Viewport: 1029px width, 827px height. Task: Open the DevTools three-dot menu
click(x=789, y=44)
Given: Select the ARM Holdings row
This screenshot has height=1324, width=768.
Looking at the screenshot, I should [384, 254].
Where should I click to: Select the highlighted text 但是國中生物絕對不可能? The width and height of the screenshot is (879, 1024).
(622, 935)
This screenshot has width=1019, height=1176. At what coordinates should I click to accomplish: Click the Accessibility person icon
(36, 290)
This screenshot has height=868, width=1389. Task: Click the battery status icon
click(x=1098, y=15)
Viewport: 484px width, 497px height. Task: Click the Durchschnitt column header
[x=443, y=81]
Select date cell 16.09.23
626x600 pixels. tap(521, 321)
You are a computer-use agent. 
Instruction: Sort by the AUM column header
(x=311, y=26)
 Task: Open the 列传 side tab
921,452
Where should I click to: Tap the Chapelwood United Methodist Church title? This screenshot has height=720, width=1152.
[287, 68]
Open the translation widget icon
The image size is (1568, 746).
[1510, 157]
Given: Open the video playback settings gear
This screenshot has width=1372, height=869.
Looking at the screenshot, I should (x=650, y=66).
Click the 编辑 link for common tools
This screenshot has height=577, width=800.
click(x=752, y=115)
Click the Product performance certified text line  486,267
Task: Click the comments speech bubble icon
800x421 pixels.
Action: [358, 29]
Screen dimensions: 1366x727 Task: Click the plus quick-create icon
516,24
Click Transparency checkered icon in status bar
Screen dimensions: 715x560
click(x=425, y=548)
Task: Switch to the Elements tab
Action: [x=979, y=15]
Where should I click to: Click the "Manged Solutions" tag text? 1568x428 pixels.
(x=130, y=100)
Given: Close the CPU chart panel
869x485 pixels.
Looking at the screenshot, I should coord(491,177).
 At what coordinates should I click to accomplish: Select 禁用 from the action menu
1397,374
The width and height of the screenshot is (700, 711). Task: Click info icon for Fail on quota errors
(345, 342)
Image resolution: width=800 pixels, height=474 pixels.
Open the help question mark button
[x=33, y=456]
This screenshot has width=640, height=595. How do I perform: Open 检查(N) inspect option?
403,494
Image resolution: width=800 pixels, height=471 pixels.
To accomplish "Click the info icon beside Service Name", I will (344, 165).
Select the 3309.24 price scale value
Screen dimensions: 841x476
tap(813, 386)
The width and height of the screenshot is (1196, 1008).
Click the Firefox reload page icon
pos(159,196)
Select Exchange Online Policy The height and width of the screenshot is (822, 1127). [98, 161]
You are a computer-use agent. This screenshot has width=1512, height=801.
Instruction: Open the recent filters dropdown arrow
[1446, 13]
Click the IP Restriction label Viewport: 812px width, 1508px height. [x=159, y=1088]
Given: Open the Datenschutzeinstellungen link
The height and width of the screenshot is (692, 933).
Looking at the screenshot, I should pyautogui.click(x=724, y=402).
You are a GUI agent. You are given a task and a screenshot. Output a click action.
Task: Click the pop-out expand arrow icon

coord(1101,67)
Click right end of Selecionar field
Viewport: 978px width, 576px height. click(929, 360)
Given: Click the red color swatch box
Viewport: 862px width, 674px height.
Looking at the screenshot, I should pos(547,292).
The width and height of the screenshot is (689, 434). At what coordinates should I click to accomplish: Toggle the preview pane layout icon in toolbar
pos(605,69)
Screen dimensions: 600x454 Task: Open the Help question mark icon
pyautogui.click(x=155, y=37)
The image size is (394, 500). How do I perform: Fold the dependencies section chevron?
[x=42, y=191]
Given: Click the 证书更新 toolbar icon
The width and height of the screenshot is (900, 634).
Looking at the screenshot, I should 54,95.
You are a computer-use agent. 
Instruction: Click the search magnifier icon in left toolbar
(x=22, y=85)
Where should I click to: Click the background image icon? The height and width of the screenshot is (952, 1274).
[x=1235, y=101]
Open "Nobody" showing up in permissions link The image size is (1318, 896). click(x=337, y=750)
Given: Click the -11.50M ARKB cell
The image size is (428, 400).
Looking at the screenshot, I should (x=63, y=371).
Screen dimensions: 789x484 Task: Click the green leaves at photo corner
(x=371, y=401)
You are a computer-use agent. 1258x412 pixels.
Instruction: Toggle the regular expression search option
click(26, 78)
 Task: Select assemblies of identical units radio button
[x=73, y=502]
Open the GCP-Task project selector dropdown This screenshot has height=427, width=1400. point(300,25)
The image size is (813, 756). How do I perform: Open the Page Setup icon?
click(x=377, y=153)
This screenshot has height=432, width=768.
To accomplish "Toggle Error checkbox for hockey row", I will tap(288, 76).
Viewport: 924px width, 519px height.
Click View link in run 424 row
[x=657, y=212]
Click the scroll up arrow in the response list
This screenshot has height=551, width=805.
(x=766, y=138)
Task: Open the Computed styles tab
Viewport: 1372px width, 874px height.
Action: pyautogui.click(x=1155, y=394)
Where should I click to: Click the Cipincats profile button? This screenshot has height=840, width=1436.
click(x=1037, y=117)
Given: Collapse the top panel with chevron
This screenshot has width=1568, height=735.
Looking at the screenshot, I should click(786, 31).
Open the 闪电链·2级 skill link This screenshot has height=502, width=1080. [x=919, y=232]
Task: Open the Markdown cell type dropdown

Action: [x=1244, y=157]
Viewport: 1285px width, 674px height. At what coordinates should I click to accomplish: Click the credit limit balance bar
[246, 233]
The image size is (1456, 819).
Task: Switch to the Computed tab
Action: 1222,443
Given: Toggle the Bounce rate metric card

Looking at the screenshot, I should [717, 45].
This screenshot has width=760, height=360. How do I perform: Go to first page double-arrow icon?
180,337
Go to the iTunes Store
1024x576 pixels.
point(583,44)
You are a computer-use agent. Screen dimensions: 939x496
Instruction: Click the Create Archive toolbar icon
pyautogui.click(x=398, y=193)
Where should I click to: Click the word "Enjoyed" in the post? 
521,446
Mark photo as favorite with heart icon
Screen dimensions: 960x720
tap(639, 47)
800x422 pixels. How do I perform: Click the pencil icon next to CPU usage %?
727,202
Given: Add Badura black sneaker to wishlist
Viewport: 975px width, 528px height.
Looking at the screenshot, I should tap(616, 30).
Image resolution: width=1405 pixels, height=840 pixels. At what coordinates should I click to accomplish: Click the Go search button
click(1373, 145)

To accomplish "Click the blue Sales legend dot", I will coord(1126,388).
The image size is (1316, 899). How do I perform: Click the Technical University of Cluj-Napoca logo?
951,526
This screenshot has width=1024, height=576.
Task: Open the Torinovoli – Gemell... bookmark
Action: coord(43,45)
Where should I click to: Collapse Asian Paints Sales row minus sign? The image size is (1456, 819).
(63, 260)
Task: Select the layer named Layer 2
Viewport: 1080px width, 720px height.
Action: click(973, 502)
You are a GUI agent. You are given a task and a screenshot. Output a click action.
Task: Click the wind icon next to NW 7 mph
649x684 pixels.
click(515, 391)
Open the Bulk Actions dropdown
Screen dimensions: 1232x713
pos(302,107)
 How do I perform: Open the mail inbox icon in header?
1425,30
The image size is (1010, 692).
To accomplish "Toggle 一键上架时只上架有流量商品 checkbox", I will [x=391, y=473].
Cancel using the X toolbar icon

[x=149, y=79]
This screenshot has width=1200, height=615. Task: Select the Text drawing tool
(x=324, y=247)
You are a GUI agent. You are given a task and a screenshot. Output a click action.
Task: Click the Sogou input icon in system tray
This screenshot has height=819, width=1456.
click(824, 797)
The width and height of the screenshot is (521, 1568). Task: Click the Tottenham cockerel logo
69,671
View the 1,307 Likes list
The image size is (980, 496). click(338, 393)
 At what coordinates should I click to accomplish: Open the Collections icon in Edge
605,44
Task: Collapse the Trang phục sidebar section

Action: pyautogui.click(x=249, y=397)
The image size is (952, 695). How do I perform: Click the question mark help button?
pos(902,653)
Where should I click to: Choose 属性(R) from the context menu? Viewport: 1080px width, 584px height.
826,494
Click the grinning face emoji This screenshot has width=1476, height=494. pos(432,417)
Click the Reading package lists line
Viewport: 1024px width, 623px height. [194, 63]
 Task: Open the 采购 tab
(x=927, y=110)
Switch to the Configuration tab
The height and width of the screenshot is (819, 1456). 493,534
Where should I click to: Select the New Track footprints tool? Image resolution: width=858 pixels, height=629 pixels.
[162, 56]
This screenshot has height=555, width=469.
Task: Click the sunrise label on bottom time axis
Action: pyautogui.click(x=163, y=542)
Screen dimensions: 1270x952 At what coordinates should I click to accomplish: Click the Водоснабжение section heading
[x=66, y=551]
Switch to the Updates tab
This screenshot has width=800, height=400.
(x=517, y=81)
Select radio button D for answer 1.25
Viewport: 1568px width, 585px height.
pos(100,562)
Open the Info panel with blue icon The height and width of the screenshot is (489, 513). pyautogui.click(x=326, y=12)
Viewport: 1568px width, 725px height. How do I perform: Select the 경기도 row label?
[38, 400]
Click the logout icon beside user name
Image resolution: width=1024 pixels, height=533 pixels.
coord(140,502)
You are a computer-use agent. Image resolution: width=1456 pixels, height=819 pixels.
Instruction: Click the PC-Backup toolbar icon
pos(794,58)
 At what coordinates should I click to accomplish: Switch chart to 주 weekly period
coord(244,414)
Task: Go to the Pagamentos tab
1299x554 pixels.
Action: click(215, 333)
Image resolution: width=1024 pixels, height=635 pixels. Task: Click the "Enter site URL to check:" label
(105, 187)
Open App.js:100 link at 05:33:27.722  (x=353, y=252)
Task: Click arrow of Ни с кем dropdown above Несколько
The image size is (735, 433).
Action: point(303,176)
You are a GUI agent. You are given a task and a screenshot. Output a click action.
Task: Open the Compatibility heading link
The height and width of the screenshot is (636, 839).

Work required
Rewrite the part of the material that opens with the line containing "This screenshot has height=432, width=768." and closes with the line containing "Action: pyautogui.click(x=1155, y=394)", changing "Viewport" to "Window" and leaving everything else as it is.

Solved exercise
This screenshot has height=432, width=768.
To accomplish "Toggle Error checkbox for hockey row", I will tap(288, 76).
Window: 924px width, 519px height.
Click View link in run 424 row
[x=657, y=212]
Click the scroll up arrow in the response list
This screenshot has height=551, width=805.
(x=766, y=138)
Task: Open the Computed styles tab
Window: 1372px width, 874px height.
Action: pyautogui.click(x=1155, y=394)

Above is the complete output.